| EXERCISE PROMPT |
Pick out every line of the material below that contains the string "width", and copy each such line in full. Case counts: a line qualifies only if the string appears in exactly that capitalization.
--- SUPPLIED INFORMATION ---
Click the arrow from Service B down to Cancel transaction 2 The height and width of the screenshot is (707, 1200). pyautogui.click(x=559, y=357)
---
--- SUPPLIED INFORMATION ---
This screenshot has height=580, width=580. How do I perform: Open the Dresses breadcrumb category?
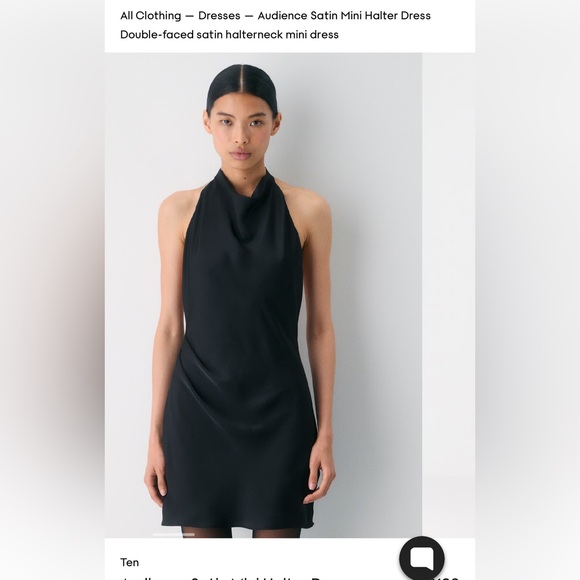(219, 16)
---
--- SUPPLIED INFORMATION ---
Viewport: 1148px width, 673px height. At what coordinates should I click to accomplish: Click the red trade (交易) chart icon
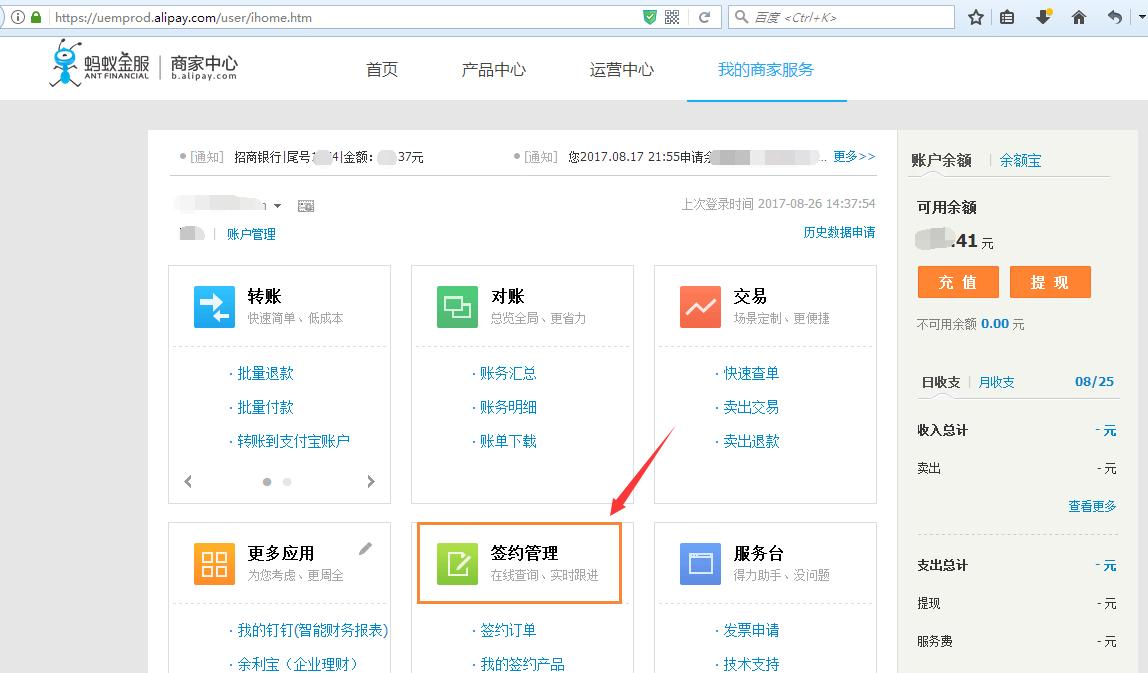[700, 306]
---
| WORKED SOLUTION |
Click the arrow from Service B down to Cancel transaction 2 The height and width of the screenshot is (707, 1200). pyautogui.click(x=559, y=357)
This screenshot has height=580, width=580. How do I perform: Open the Dresses breadcrumb category?
Viewport: 1148px width, 673px height. At what coordinates should I click to accomplish: Click the red trade (交易) chart icon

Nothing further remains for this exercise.